2.2.2. Uji Autokorelasi Spasial
Analisis uji autokorelasi spasial dilakukan terhadap jumlah industri kerajinan gerabah yang
terdapat dalam setiap kecamatan di kabupaten Kebumen tahun 2011. Dalam analisis ini, kecamatan
dianggap sebagai suatu area yang mengandung nilai tertentu, yaitu jumlah industri kerajinan
gerabah. Pengujian dilakukan dengan menggunakan metode Moran I Global, LISA dengan
menggunakan Moran I, serta metode Getis. Pengolahan dengan menggunakan software Microsoft
Excell dan Geoda. Namun sebelumnya dilakukan pembuatan penimbang kedekatan spasial dengan
metode Queen Contiguity diperoleh matriks berikut:
Berdasarkan matriks tersebut terlihat bahwa secara spasial, terdapat hanya satu kecamatan
yang berbatasan dengan satu kecamatan saja. Sementara itu, dua kecamatan berbatasan hanya dua
kecamatan lain, empat kecamatan yang berbatasan dengan setidaknya tiga kecamatan, lima
kecamatan berbatasan dengan setidaknya empat kecamatan, tujh kecamatan berbatasan dengan
setidaknya lima kecamatan, dan tujuh kecamatan lainnya berbatasan dengan setidaknya enam
kecamamatan
3.2.2.1. Uji Moran I Global
Metode Morans I digunakan untuk mengetahui korelasi antara nilai yang dihasilkan suatu
kecamatan, dengan rata-rata nilai di kecamatan di sekitarnya. Nilai ini dihitung baik secara
unstandardized maupun standardized. Hasilnya kemudian diuji signifikansi dengan menggunakan
statistik Z. dengan H0 adalah tidak terdapat autokorelasi spasial. Nilai unstandardized Morans I
sebesar 0,04 mengindikasikan bahwa tidak terdapat autokorelasi spasial, dan kepadatan jumlah
industri kerajinan gerbah di tiap kecamatan menyebar secara acak. Dengan nilai harapan statistik I
sebesar -0,04 dan varians I sebesar 0,014 maka didapatkan nilai statistik Z untuk Morans I yang tidak
distandarkan sebesar 0,678. Karena nilai Z kurang dari 1,96 maka tidak cukup bukti untuk menolak
H0.
Namun jika matriks penimbang kedekatan tersebut distandarkan, maka didapatkan nilai
Morans I sebesar 0,297. Hasil yang sama dihasilkan antara perhitungan secara manual dengan
menggunakan Microsoft excel dan Geoda mengindikasikan bahwa terdapat pola autokorelasi spasial
antar jumlah industri kerajinan gerabah pada setiap kecamatan. Dengan nilai harapan statistik I
sebesar -0,04 dan varians I sebesar 0,006 maka didapatkan nilai statistik Z untuk Morans I yang tidak
distandarkan sebesar 4,397. Karena nilai Z lebih besar dari Z tabel dengan α = 5 persen, maka H0
ditolak. Artinya dengan menggunakan penimbang kedekatan yang ditandarkan, terdapat pola
autokorelasi spasial serta indikasi bahwa jumlah industri kerajinan gerabah di Kabupaten Kebumen
menyebar mengikuti pola tertentu.
Gambar 3. Scatter Plot untuk Standardized Morans I
Dari Gambar 3 terlihat bahwa terdapat tujuh daerah yang memiliki nilai spatial
autocorrelation positif yang tinggi atara kecamatan tersebut dengan wilayah di sekitarnya.

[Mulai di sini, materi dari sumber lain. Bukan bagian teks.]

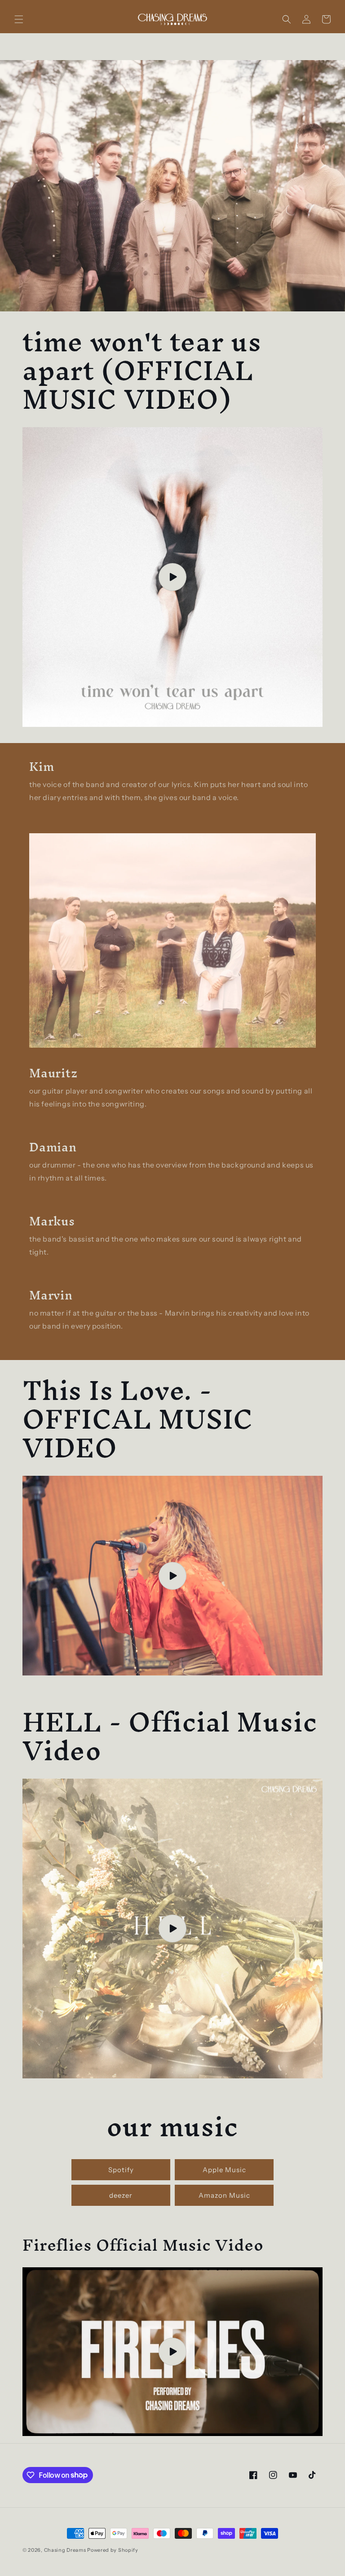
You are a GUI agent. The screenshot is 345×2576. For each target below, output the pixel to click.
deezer (121, 2195)
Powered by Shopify (112, 2550)
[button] (19, 19)
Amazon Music (224, 2195)
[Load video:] (172, 577)
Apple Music (224, 2169)
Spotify (121, 2169)
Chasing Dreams (66, 2550)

Sementara itu terdapat empat daerah yang autokorelasi spasialnya negatif rendah, namun daerah di
sekitarnya tinggi. Sementara sisanya memiliki nilai autokorelasi spasial positif yang sama-sama
rendah antara kecamatan tersebut dengan daerah di sekitarnya.
3.2.2.1. Uji Moran I Local (Anselin’s LISA)
Metode LISA dengan Morans I digunakan untuk mengetahui korelasi antara nilai yang
dihasilkan suatu kecamatan, dengan rata-rata nilai di kecamatan di sekitarnya dalam versi local,
yaitu penghitungan dilakukan dengan memperhatikan batas wilayah bersama antar kecamatan. Nilai
ini dihitung baik secara unstandardized maupun standardized. Hasilnya kemudian diuji signifikansi
dengan menggunakan statistik Z. dengan H0 adalah tidak terdapat autokorelasi spasial. Nilai
unstandardized Morans I sebesar 0,17 mengindikasikan bahwa tidak terdapat autokorelasi spasial,
dan kepadatan jumlah industri kerajinan gerbah di tiap kecamatan menyebar secara acak.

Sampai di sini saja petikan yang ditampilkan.